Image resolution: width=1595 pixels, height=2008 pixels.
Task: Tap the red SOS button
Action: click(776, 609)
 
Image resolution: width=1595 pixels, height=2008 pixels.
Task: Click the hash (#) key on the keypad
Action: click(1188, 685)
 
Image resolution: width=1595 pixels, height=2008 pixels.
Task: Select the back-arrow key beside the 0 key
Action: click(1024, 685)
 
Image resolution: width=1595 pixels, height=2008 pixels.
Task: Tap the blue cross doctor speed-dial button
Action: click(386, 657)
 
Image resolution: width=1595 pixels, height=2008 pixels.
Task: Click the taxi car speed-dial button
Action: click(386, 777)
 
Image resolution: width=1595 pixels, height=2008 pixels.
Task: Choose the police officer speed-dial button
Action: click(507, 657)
______________________________
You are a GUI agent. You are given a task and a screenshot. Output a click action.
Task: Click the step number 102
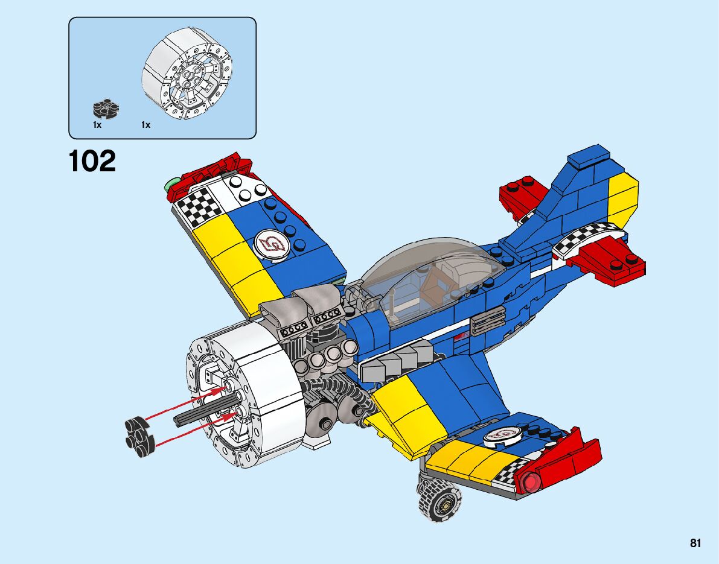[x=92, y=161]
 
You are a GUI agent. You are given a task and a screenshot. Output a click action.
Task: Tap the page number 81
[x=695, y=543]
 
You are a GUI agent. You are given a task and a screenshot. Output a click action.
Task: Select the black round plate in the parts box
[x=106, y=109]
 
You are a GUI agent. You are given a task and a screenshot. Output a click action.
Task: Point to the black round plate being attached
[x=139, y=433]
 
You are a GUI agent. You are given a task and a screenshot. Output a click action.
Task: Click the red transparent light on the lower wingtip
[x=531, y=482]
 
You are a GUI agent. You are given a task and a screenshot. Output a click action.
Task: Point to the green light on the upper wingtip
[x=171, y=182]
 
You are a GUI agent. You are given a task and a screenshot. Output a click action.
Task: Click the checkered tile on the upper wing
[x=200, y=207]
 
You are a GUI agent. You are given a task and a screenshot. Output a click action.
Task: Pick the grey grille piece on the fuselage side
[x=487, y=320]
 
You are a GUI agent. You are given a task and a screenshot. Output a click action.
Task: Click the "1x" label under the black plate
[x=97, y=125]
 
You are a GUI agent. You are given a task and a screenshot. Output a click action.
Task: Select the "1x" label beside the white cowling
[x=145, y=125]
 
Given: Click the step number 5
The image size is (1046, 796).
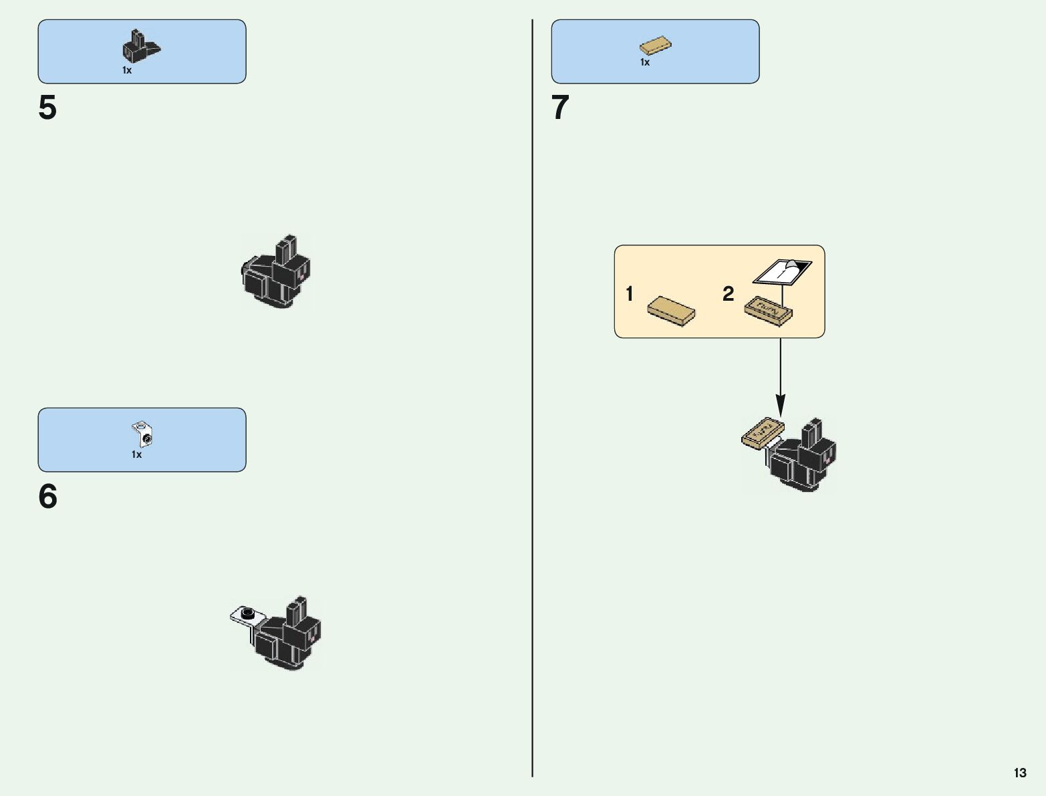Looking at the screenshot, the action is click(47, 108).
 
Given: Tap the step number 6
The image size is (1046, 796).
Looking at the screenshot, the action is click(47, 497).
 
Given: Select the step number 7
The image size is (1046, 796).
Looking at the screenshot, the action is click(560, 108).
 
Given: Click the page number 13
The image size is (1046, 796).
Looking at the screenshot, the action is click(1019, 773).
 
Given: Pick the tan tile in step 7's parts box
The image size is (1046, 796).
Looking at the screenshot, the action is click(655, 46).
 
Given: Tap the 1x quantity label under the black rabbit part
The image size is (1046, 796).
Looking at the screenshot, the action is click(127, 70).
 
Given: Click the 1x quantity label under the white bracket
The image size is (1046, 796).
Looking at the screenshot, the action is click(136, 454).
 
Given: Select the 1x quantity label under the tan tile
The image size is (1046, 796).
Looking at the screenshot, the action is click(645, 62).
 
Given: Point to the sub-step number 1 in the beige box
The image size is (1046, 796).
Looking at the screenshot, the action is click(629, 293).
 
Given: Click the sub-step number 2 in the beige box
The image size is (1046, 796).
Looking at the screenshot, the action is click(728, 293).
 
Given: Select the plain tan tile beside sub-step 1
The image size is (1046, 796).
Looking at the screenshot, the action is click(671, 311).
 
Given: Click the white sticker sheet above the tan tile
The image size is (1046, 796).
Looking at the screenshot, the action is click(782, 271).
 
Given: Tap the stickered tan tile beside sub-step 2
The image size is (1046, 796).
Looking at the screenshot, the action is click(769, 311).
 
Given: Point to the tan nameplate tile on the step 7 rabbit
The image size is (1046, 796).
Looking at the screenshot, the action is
______________________________
**Task details:** Shift every click coordinate in the answers by adding 141 to each number, and rewrite the entries from the line that contains "Given: Click the step number 5" through the line that contains "Given: Click the page number 13", requests included, leaving out the pictures.

**Response to this task:**
Given: Click the step number 5
The image size is (1046, 796).
Looking at the screenshot, the action is click(188, 249).
 
Given: Tap the step number 6
The image size is (1046, 796).
Looking at the screenshot, the action is click(188, 638).
 
Given: Select the step number 7
The image size is (1046, 796).
Looking at the screenshot, the action is click(701, 249).
 
Given: Click the page number 13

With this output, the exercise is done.